Digitalization Of Education In The Context Of Modernization Of Russia


The aim of the study is to actualize the contradiction between the form and content of digital technologies in science and education, which is becoming the problem of modernizing Russia. The main research methods are hermeneutic and axiological, as well as a systems approach. The main results of the study are that when digital technologies are introduced, content elements of the Western world is often introduced into Russian society, which do not correspond to the existing cultural and historical traditions of Russian society. As a result, the proper level of modernization is not ensured and society is in fact, thrown back. The conclusion that the authors come to is that for modernization to be carried out productively, it is necessary, when introducing digital technologies, to fill the forms of the global world as content with a culture that was formed in the course of historical development and rooted in the reality of Russian society. Content of modernization, which is carried out on the basis of digital technologies, should come from an authentic, not a global culture, which is unique in its essence. Culture is the personification of the content of social life, therefore it is she who must fill all social forms. The novelty of the work lies in substantiating the idea that digital technologies should not contradict the socio-cultural characteristics of Russian society, but correspond to them and even take care of their safety

Keywords: Education, science, modernization, digitalization, innovation, Russian society


All digital technologies exist and are being implemented in virtual reality. Virtual reality has always existed in the social world and will continue to exist as long as humanity exists. Virtual reality is the reality of morality, laws, documents, written monuments, scientific theories, ideas, etc. This is the world of social consciousness that indeed controls the social world. Humanity is guided by it in its actions and deeds. More significant is not the objective social world, the virtual world. It is a metasocial world, a world based on metanarratives - concepts, myths, different world views, etc. The modern social world is rationalized and even, in a certain sense, intellectualized in the sense that its center of gravity is transferred from the embodied material level to the virtual one. This is, in fact, a feature of the information society.

Digital technologies in the modern world

If virtual reality emerges along with social life, then in recent decades the Internet has spawned - a phenomenon that made it possible to make this virtual reality tangible. Only individual people endowed with the corresponding intellectual potential understood the power and significance of virtual reality before the advent of the Internet. The Internet made virtual reality accessible to everyone.

The human social world itself is, in principle, and remains fragmented. In the past, only people who were involved in power and theoretical activity could overcome this disunity. Today, the Internet has virtually effortlessly united all of humanity. Almost all people living on earth are involved in it.
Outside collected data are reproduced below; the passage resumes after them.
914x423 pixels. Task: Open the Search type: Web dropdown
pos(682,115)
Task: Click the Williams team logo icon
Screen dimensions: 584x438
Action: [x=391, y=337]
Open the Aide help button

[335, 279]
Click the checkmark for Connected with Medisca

Almost every person today has a mobile phone with the Internet, with the help of which he is in potential contact with the whole world.
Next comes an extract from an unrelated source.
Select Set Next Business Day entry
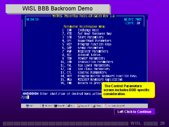This screenshot has width=169, height=127. point(95,34)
Networked society is a feature of the modern world

Virtual networks (Tapscott & Tapscott, 2016), called social networks, play a special role in human globalization, and they involve more and more people in this process every day. And where the level of globalization is greater and deeper - in the economy or in social networks - is still a big question. If earlier an individual was “cut off” from the world due to lack of information, now the availability of information thanks to the Internet makes him automatically a “citizen of the world”. The information field unites people from all over the world, a person can communicate with anyone, wherever he is. If a single social space is still being formed, then a single information space has already been created. And it is more significant than the social world.
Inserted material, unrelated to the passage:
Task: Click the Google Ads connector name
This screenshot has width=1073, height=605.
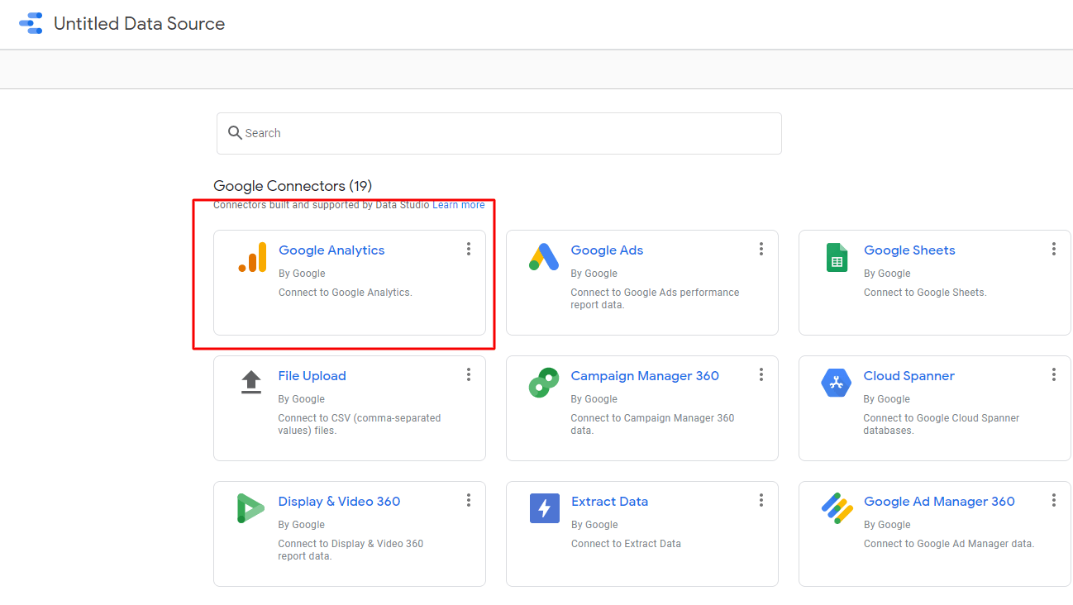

Possession of information, according to cybernetics, allows control. And being in the global information space creates an opportunity not only to be involved in social processes, but also to participate in their management. In this regard, the information space of the Internet can seriously squeeze social power. Today's world is an information society, and its formation is facilitated by the Internet, which unites the world into one “global network”, the “world wide web.

Problem Statement

The modern information society has made a restructuring of the entire structure of higher education inevitable (Bowen, 2018). The sphere of educational services is becoming an institution of the information space. This presupposes the transformation of the entire education system and the educational services market. We can say that education is becoming the country's national wealth. Therefore, the modernization of education becomes a necessary condition for the development and provision of social progress in line with the development of the entire modern civilization. In the new historical conditions, science and education become capital, which can extremely strongly affect the level of development of the entire society and the way of its functioning (Kuzmenko, 2018).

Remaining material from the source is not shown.